Kendall Squared brings you dispatches from the world’s epicenter for biotechnology and drug discovery.
It wasn’t all that long ago that academic researchers raised some eyebrows if they tried to commercialize their work while keeping their faculty posts.
“There was a sense that academics did research for purely intellectual reasons and to advance the field,” said Tyler Jacks, a cancer researcher at the Massachusetts Institute of Technology.
MIT has long been more accepting of the impulse to launch or join a company, and that philosophy has spread more widely over time.
When it comes to academics playing a part in industry, “we’re all very comfortable with it” by now, said Jacks, director of MIT’s Koch Institute for Integrative Cancer Research. He recently helped found Equipoise Therapeutics, which focuses on stimulating the body’s own killer cells to fight cancer. It’s the fifth company he’s had a hand in getting off the ground.
Longtime academics who shift part of their attention to industry say they do so for many reasons.
Sometimes they’re presented with an opportunity they can’t turn down, or they’re eager to try something new. Many also want to turn all those years spent toiling in labs — all those experiments in test tubes, computer models, and mice — into applications that could directly help patients.
And if an existing biopharma company won’t license their research, it’s up to them to start their own enterprise. Researchers accustomed to university life then face a crash course in entrepreneurship, as they learn to woo investors instead of hunting for federal grants. They also have to make sure their role at a for-profit company doesn’t create any conflicts of interest that could compromise their work as an academic scientist.
For Dr. Jeffrey Lawson, a vascular surgeon at Duke University, the decision to join a biotech firm in October sprang from a sense that he’d regret staying outside. He remains on the Duke faculty, and still squeezes in some patient care, but dropped other roles — such as serving as vice chair of research in the surgery department — to make time for his work as chief medical officer at Humacyte, which is preparing a Phase 3 clinical trial for its lab-grown blood vessel.
One of his research collaborators founded the company in 2004, a time when Lawson was more focused on developing his academic career. He had worked for years as a consultant with the company, but wanted a bigger role as the product advanced through the clinical process.
“If I didn’t participate from the 15-yard line in, and it failed, I would never forgive myself,” Lawson said.
Some longtime university scientists say they spent the first portion of their careers fully in the ivory tower in part because it was unthinkable to push their research out of their labs into clinical development.
“I thought that I [was] supposed to do basic research — translational research is the job of industry, not my job,” said Daria Mochly-Rosen, a Stanford University protein chemist.

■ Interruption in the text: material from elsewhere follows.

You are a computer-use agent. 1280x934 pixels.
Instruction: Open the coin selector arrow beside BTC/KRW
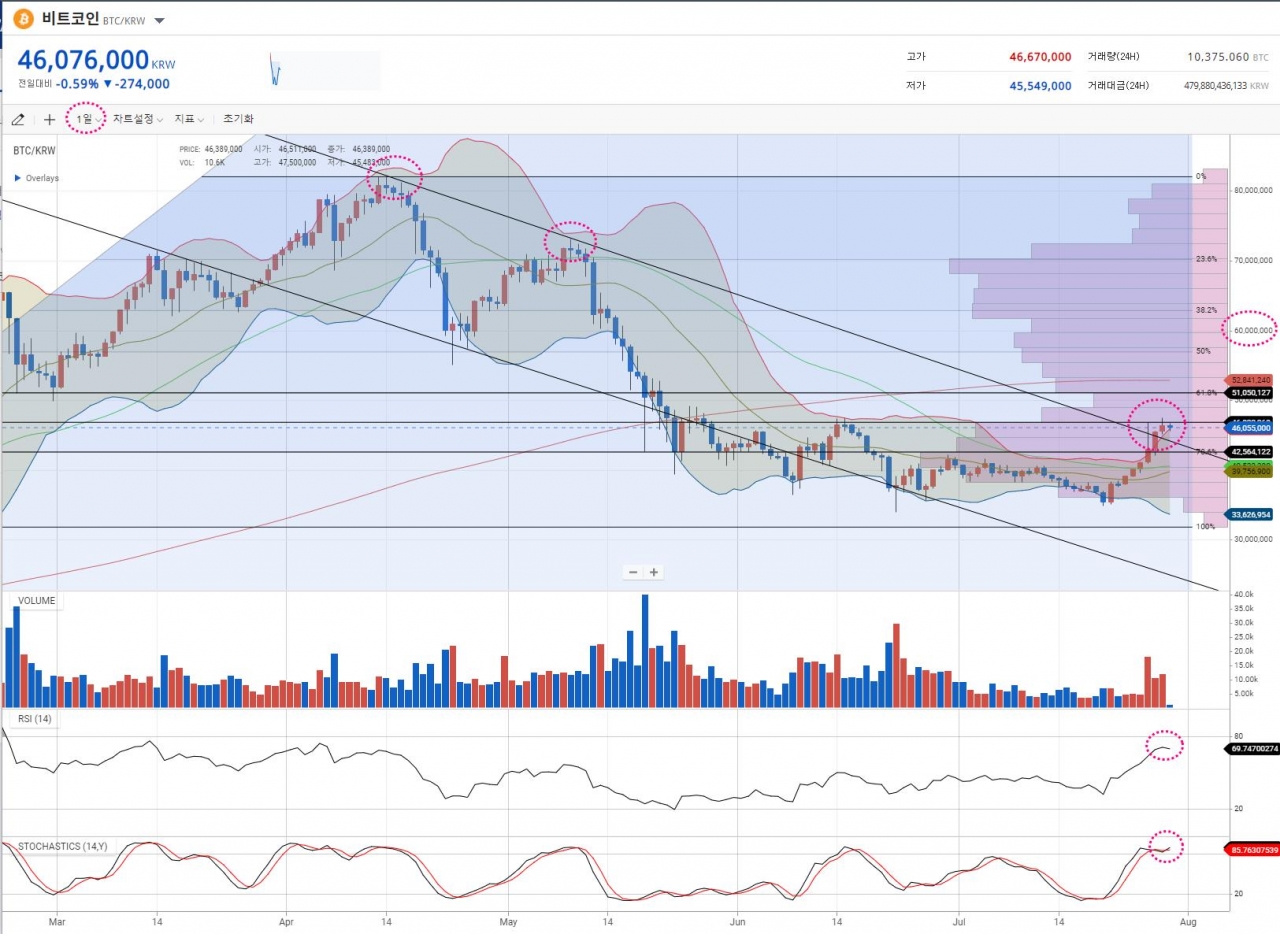click(x=160, y=20)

In 2003, a graduate student prodded her to think more expansively, so Mochly-Rosen helped found KAI Pharmaceuticals to work on a kidney disease treatment.
“I was told by many it would ruin my career,” she said.
That’s not to say that academic scientists totally cordoned themselves off from the industry in the past. Dr. Dean Sheppard, a pulmonologist at the University of California, San Francisco, has collaborated with biopharma companies big and small for about 15 years. But last month, he helped launch his own startup, Pliant Therapeutics, which aims to treat fibrosis.
“It’s a nicer feeling to know that the people involved in the effort with you are all in” on the same mission, as opposed to working for a larger company with multiple research areas, Sheppard said.
Sheppard said he toyed with the idea of leaving his faculty position and jumping fulltime into Pliant “maybe for 30 seconds.”
But like many scientists who spoke to STAT about dividing their time between academia and industry, Sheppard said he couldn’t give up the freedom that comes with being able to chase a variety of ideas in a faculty lab instead of being relentlessly dedicated to one target.
“I love the freedom to explore things, and not to walk in a straight line,” Mochly-Rosen agreed.
But then, industry has its appeal, too. A decade ago, Mochly-Rosen launched Stanford’s SPARK program to connect researchers and industry leaders, and to teach academics about opportunities for translating their work into products. She got some pushback at first over concerns that industry representatives would try to steer university research, but said she sees more academic scientists now looking for help to get their ideas out to the world.
“There is nothing more exciting and humbling and intoxicating than realizing that you can take your basic research all the way to patients,” she said. “I really mean that. It sounds kind of bombastic, but there’s nothing like that.”